The Iceberg- Marion Coutts
This book is a compelling and moving day-to-day account of the physical and emotional impact of a close family member becoming terminally ill. The writer has beautifully constructed a moving narrative, baring all her emotions and thoughts over a three-year journey as her husband dies with incurable cancer.
This book is written by Marion Coutts, an artist, and writer. She works in video, film, sculpture, and photography. Her work has been exhibited widely nationally and internationally including solo shows at Foksal Gallery, Warsaw, Yorkshire Sculpture Park and The Wellcome Collection, London. She has held fellowships at Tate Liverpool and Kettle’s Yard, Cambridge. She documents her life after her husband Tom Lubbock, whom she was married to for 14 years, is diagnosed with an invasive brain tumor, sited in the area controlling speech and language. For Tom, a celebrated art historian, critic, and collagist, his speech and language capacities were defining abilities. When this devastating illness intruded into their lives, they were painting a rosy picture of life with their 18 months old son, dreaming of seeing their son grow in front of their eyes.
Nothing could have prepared the family for this devastating news. On one side, Marion is caring for an infant who is learning the complexities of speech, while her husband is losing his. In between, she feels bewildered, overwhelmed, and vulnerable. She takes us through this heart-wrenching journey, where every succeeding moment, whether it is a visit to the doctor, surgery, a post-surgery treatment, and even a walk down to the park, brings new apprehensions, hopes, fears, and, of course, dreaded thoughts. In addition to his gradual decline, Tom underwent two brain surgeries over a period of two years. For Marion, the anticipation of what may lie ahead is more painful than knowing the results of the surgery.

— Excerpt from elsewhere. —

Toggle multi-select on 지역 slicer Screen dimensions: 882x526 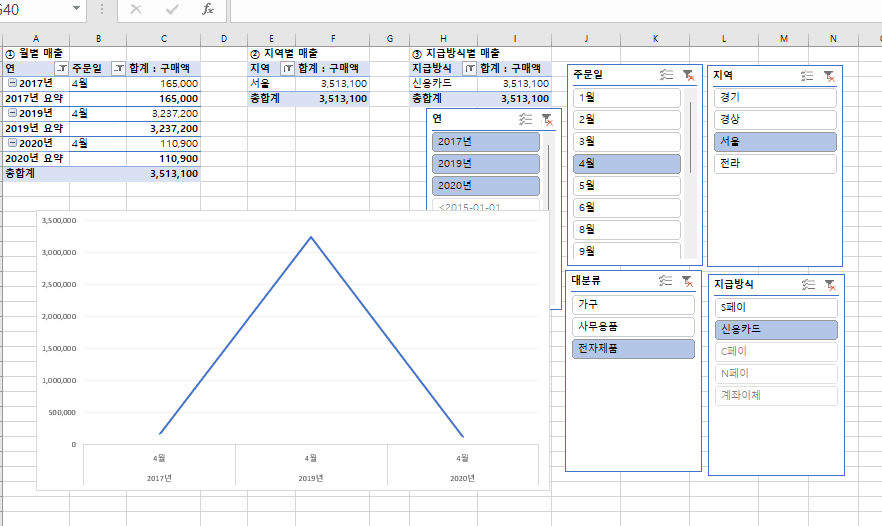click(808, 75)
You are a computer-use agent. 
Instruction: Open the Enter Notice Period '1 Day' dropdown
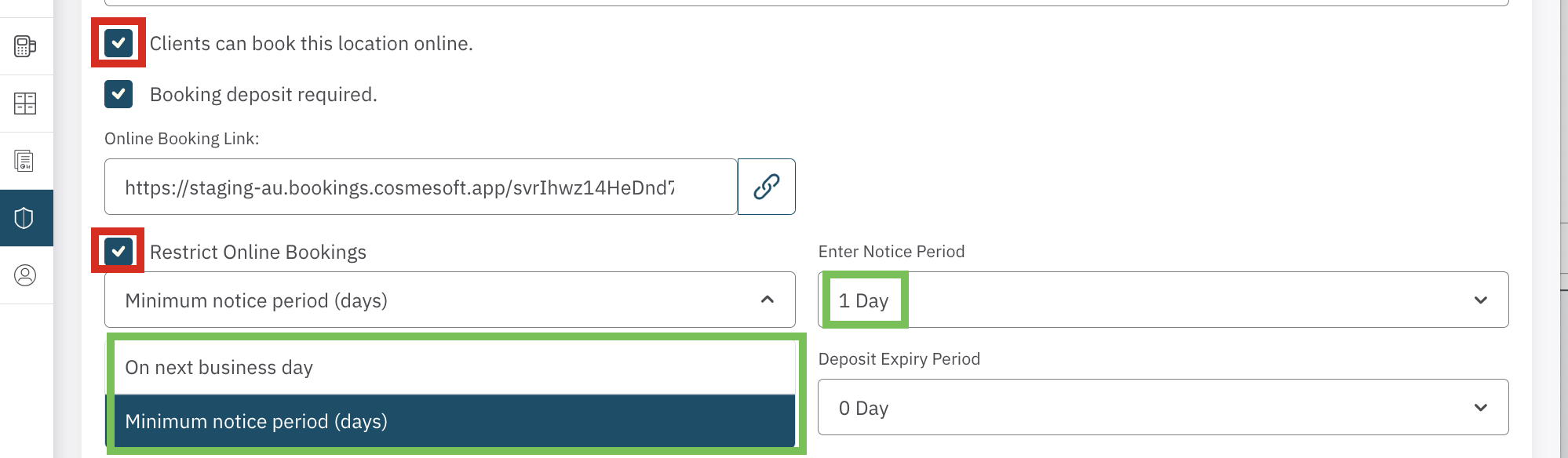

The impacts on Marion were both physical and psychological. She sees and experiences the world differently now, simultaneously with and without Tom. For Tom, accepting the fact that he is being slowly robbed of his most important faculties is a devastating loss. Nevertheless, he pursues what he loves most till his death, writing and speaking. Even though he becomes increasingly debilitated, he keeps writing for others and for himself. He maintains a diary which was later published as a memoir: Until Further Notice, I am Alive
Multiple paradoxes are recounted in the book. Marion is preparing two kinds of food, one for her husband, with many dietary restrictions, and another one for her son, to meet his growing needs. On one hand, she is looking for a primary school for her son, while at the same time searching for an appropriate nursing home for Tom, to give him with comfort as he dies. Coutts has brought up these topics in such a humanistic manner that it touches your heart to the core.
Although death can be perceived as a finite end, we tend to think less of the dying process, of the minutes and hours that may extend over a few years. Dying is filled with unanticipated moments and paradoxes, affecting both patients and families. Coutts narrates a searing description of these final moments.